* _Material provided_
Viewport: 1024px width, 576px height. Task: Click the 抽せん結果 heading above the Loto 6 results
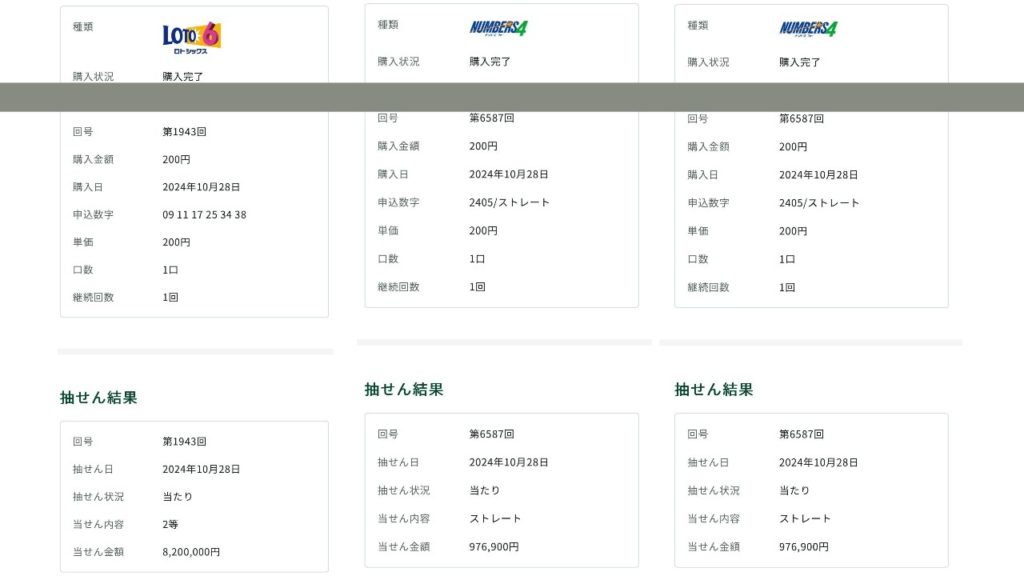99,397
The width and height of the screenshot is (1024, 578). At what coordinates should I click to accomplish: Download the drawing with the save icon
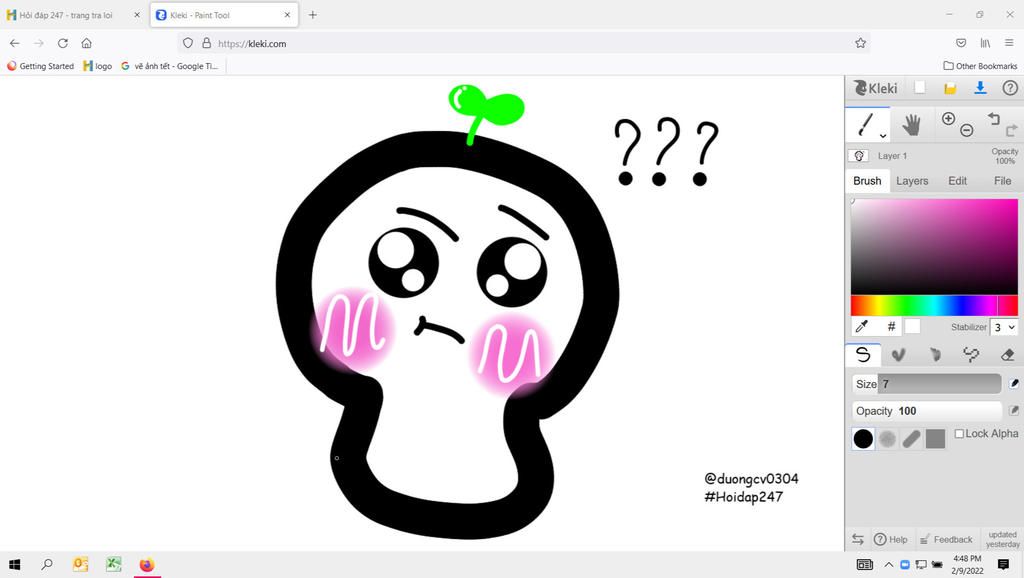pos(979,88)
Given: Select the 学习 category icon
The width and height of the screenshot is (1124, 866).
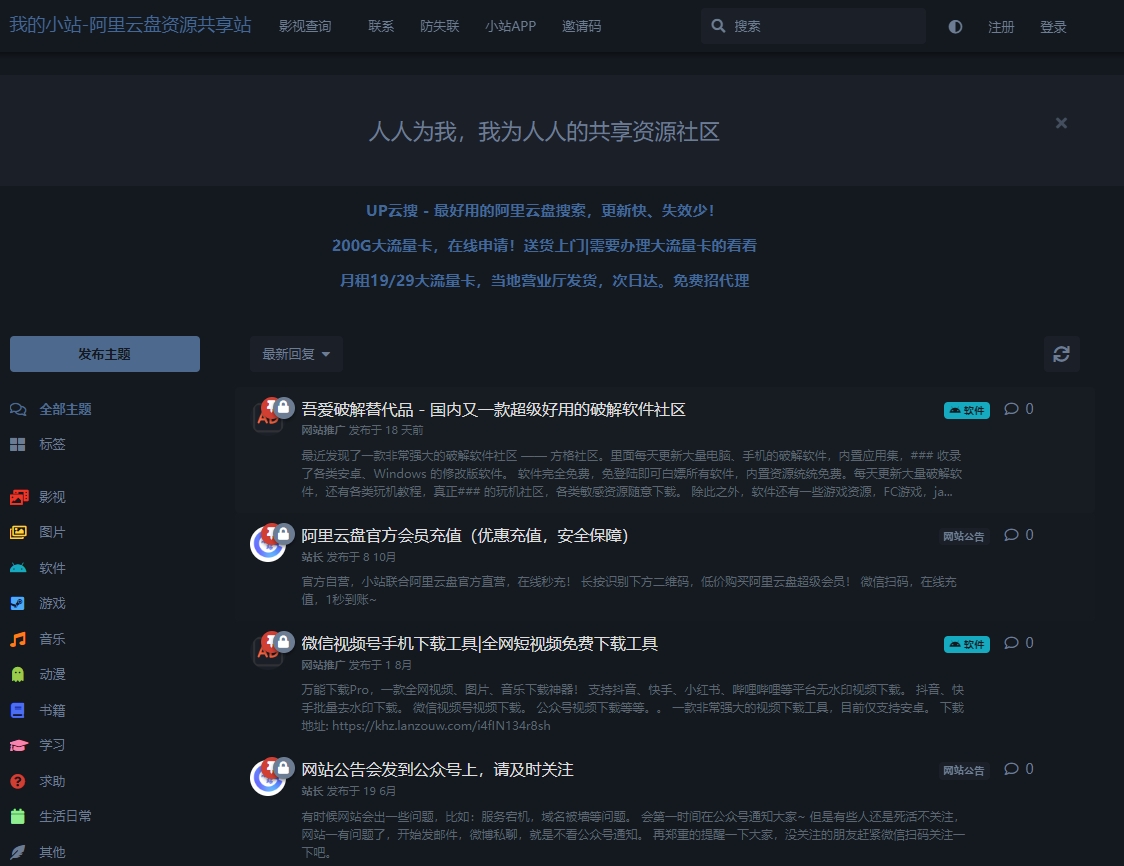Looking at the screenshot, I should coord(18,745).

* _Task to complete_
Copy the whole listing above word for word, with the pictures left out.

* _Correct output_
Viewport: 1024px width, 576px height. Task: Click the 抽せん結果 heading above the Loto 6 results
99,397
The width and height of the screenshot is (1024, 578). At what coordinates should I click to accomplish: Download the drawing with the save icon
pos(979,88)
Given: Select the 学习 category icon
The width and height of the screenshot is (1124, 866).
Looking at the screenshot, I should coord(18,745).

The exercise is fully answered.